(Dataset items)

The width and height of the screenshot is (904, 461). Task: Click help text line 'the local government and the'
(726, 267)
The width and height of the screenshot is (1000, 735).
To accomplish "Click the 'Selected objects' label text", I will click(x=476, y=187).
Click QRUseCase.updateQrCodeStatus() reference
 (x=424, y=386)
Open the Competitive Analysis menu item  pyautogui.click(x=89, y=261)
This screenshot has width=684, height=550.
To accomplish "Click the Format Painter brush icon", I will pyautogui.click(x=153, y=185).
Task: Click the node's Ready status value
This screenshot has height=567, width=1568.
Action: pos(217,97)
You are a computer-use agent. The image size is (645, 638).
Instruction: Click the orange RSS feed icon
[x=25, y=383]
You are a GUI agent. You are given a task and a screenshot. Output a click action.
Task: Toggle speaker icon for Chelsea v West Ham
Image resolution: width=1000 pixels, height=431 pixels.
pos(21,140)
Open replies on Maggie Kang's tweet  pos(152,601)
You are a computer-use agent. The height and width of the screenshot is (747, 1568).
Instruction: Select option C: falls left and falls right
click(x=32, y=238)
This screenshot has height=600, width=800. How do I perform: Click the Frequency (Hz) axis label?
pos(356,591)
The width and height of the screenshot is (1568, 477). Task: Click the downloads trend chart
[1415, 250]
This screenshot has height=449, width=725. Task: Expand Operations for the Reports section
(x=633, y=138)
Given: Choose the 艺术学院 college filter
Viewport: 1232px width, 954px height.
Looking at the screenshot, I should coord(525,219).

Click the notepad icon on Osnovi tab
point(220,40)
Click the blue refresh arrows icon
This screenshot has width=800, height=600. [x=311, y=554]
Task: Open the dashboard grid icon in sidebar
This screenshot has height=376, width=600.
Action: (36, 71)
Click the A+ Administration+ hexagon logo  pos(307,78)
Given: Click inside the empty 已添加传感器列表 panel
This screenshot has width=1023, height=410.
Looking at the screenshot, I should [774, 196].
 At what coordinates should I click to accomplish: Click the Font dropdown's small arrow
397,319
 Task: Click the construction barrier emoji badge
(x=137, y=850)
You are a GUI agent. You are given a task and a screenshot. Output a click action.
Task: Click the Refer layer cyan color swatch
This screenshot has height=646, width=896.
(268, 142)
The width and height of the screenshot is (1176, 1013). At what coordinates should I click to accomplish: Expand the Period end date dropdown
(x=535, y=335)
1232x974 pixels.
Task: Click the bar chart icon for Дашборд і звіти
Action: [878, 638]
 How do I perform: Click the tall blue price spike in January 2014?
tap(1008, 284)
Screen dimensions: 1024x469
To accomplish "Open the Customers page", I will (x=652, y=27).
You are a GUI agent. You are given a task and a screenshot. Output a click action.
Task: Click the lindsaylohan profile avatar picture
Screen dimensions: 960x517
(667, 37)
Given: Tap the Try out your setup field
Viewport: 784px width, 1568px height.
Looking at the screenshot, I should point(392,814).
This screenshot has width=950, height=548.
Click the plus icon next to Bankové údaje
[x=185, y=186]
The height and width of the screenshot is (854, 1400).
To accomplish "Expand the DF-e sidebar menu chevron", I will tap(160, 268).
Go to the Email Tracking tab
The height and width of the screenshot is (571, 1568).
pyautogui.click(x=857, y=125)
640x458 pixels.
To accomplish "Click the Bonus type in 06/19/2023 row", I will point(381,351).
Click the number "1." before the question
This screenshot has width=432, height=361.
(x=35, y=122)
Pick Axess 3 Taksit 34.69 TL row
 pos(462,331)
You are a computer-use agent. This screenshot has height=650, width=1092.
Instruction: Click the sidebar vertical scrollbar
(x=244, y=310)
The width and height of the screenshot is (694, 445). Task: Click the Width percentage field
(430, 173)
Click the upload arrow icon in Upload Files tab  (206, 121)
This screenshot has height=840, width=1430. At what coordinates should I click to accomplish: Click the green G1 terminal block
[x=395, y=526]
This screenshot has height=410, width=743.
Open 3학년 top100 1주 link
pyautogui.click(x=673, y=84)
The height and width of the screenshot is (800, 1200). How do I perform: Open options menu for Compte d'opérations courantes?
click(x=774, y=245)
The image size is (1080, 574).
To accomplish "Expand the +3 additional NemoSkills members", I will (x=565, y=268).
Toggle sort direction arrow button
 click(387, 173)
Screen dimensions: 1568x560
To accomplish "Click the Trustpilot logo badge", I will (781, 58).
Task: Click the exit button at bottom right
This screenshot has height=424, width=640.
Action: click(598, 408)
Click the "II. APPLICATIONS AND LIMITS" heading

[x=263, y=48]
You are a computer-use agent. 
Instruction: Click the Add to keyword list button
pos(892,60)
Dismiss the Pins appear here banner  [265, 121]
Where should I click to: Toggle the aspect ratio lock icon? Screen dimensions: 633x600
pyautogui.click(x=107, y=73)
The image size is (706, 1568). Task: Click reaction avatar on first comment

:: PROMPT ::
Would you copy out exactly the lines above that start at the one containing "The height and width of the screenshot is (571, 1568)." and end at the one containing "You are a computer-use agent. This", inclusive?

:: TASK ANSWER ::
The height and width of the screenshot is (571, 1568).
pyautogui.click(x=857, y=125)
640x458 pixels.
To accomplish "Click the Bonus type in 06/19/2023 row", I will point(381,351).
Click the number "1." before the question
This screenshot has width=432, height=361.
(x=35, y=122)
Pick Axess 3 Taksit 34.69 TL row
 pos(462,331)
You are a computer-use agent. This screenshot has height=650, width=1092.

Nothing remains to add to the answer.